══ Exercise materials ══
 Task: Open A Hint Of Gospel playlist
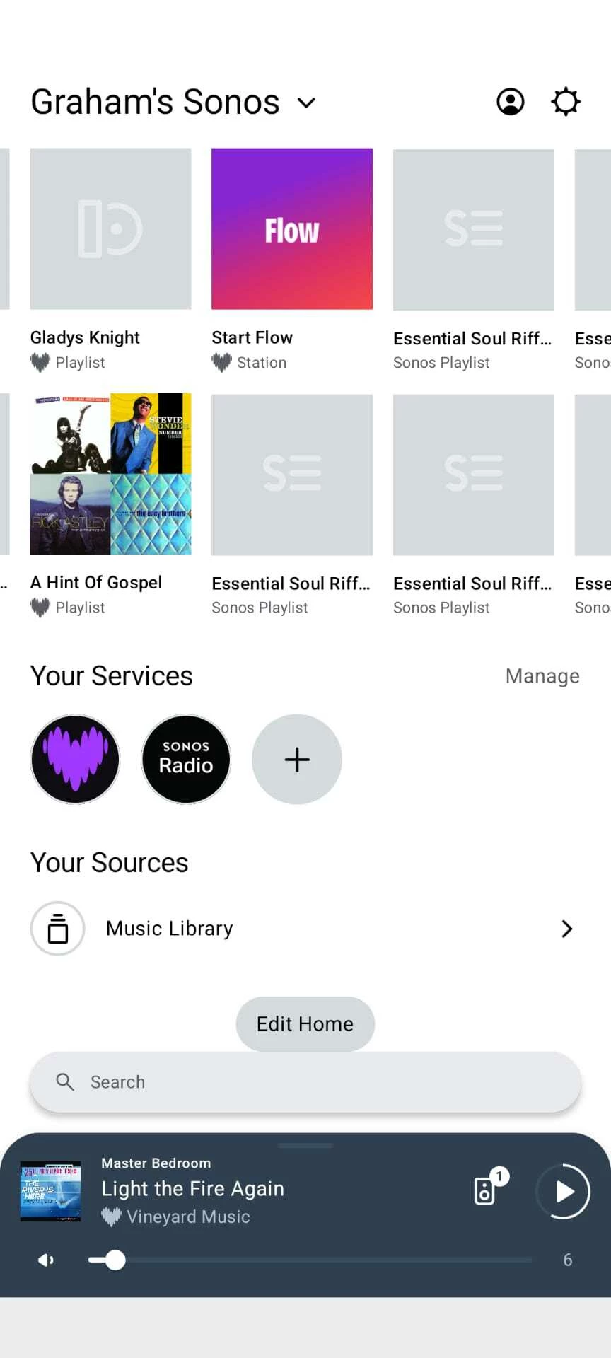110,474
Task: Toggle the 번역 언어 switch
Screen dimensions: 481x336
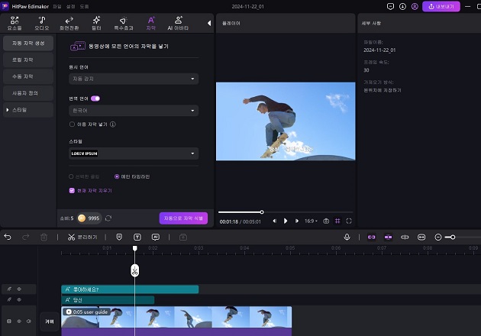Action: click(95, 99)
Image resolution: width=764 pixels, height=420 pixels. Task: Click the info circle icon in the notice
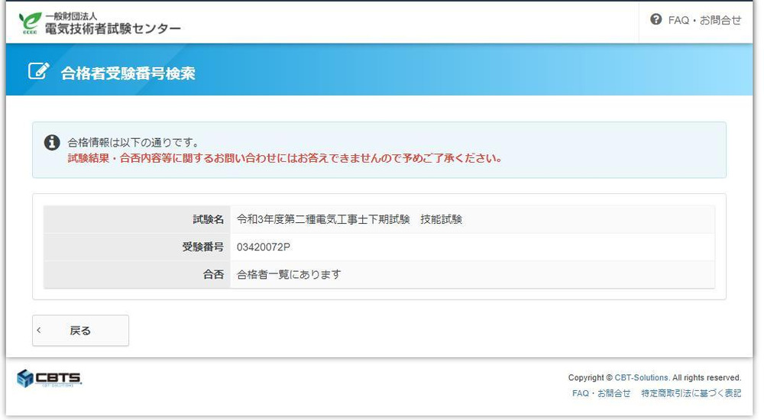[52, 142]

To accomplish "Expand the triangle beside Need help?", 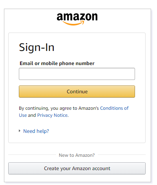I will [20, 131].
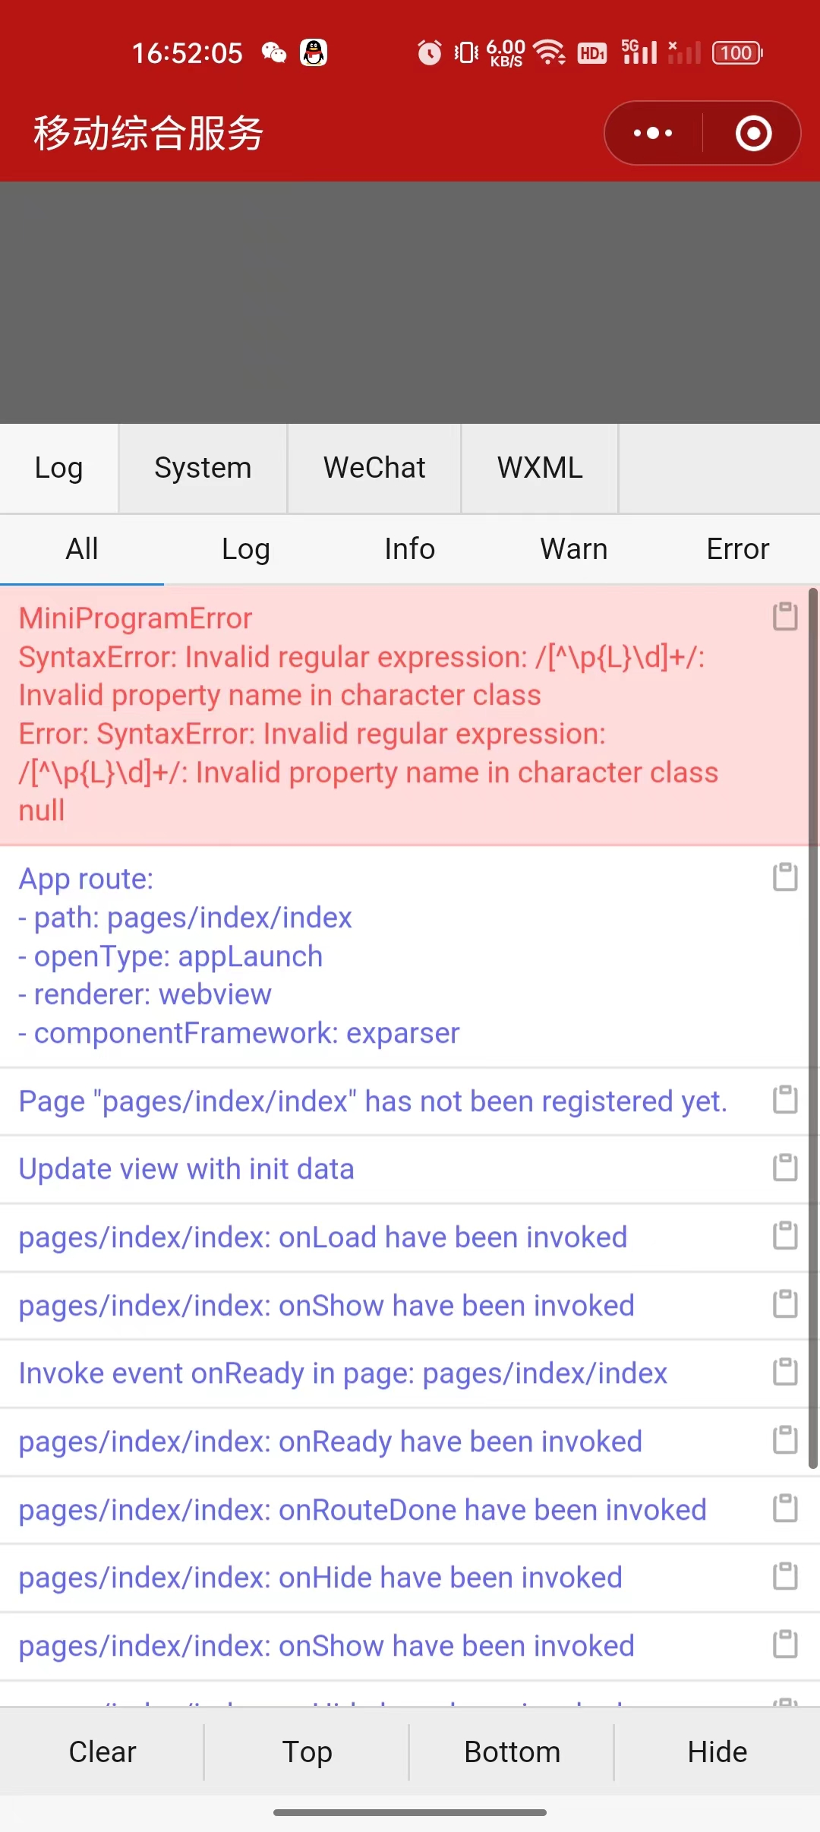
Task: Copy the MiniProgramError message to clipboard
Action: (x=786, y=617)
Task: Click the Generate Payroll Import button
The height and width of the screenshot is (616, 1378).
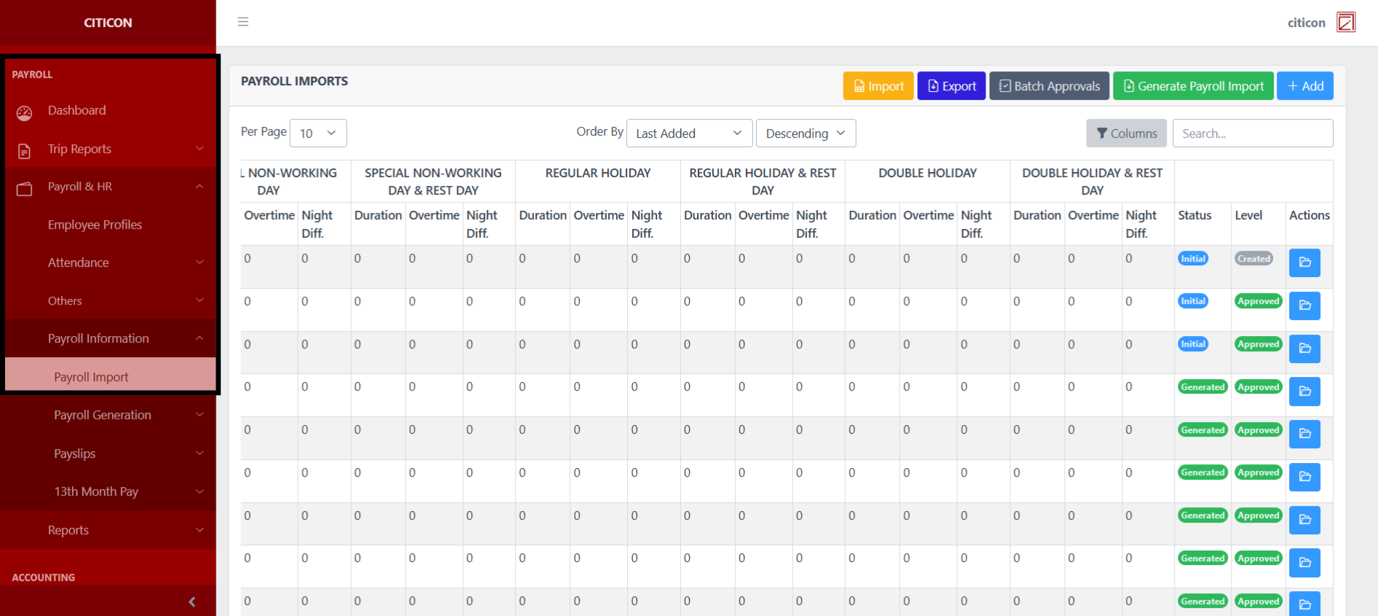Action: (1192, 86)
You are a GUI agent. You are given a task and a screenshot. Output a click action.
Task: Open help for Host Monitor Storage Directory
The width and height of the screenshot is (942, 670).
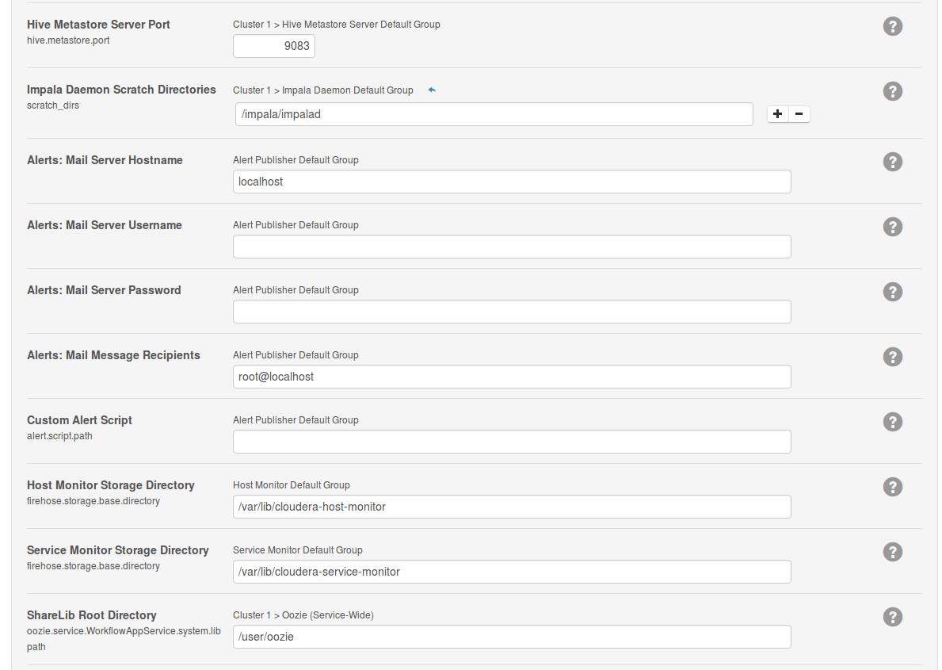(892, 487)
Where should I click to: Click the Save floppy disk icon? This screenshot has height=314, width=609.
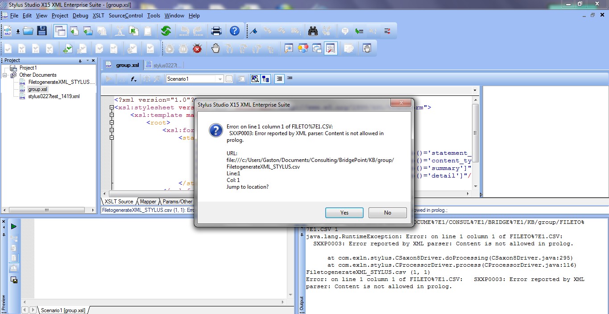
═══
Nothing but the lines from the one containing "Task: Click the Generate" through the last line of the data should appear in the answer, copied exactly, with pictures excluded.

▶ Answer section:
Task: Click the Generate Payroll Import button
The height and width of the screenshot is (616, 1378).
Action: (1192, 86)
You are a GUI agent. You are given a task and a screenshot. Output a click action.
Task: Open help for Host Monitor Storage Directory
The width and height of the screenshot is (942, 670).
(892, 487)
Where should I click to: Click the Save floppy disk icon? This screenshot has height=314, width=609.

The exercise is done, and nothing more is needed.